[Data for analysis]

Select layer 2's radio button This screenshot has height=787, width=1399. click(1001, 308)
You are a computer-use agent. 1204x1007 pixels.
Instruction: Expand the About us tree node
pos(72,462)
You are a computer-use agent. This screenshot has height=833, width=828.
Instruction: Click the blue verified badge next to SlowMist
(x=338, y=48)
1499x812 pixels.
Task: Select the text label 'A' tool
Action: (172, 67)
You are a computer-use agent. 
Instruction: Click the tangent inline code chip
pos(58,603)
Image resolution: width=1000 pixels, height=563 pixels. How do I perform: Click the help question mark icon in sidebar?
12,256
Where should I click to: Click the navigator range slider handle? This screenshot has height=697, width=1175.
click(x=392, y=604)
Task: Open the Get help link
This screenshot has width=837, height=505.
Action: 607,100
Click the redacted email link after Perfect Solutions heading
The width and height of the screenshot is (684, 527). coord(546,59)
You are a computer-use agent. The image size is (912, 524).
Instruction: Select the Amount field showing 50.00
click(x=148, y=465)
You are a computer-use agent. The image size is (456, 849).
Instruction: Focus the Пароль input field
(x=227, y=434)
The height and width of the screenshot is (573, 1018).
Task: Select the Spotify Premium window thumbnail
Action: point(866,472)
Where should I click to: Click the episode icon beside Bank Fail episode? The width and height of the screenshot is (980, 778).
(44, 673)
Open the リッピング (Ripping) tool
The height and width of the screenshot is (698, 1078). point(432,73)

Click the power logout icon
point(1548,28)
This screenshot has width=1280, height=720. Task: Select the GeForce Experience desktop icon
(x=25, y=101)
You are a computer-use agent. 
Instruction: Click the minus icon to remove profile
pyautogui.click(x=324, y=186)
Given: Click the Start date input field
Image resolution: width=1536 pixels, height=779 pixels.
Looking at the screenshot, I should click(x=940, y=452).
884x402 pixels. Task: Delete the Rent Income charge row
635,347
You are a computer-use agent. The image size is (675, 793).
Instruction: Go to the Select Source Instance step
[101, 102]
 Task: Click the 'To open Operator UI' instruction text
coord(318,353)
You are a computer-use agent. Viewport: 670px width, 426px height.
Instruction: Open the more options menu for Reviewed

[/Data for analysis]

**Task:**
Which lines above run from the one containing "This screenshot has width=837, height=505." to the one containing "You are a computer-use agent. The image size is (675, 793)."? Give them again exactly, both ends included.

**Your response:**
This screenshot has width=837, height=505.
Action: 607,100
Click the redacted email link after Perfect Solutions heading
The width and height of the screenshot is (684, 527). coord(546,59)
You are a computer-use agent. The image size is (912, 524).
Instruction: Select the Amount field showing 50.00
click(x=148, y=465)
You are a computer-use agent. The image size is (456, 849).
Instruction: Focus the Пароль input field
(x=227, y=434)
The height and width of the screenshot is (573, 1018).
Task: Select the Spotify Premium window thumbnail
Action: point(866,472)
Where should I click to: Click the episode icon beside Bank Fail episode? The width and height of the screenshot is (980, 778).
(44, 673)
Open the リッピング (Ripping) tool
The height and width of the screenshot is (698, 1078). point(432,73)

Click the power logout icon
point(1548,28)
This screenshot has width=1280, height=720. Task: Select the GeForce Experience desktop icon
(x=25, y=101)
You are a computer-use agent. 
Instruction: Click the minus icon to remove profile
pyautogui.click(x=324, y=186)
Given: Click the Start date input field
Image resolution: width=1536 pixels, height=779 pixels.
Looking at the screenshot, I should click(x=940, y=452).
884x402 pixels. Task: Delete the Rent Income charge row
635,347
You are a computer-use agent. The image size is (675, 793).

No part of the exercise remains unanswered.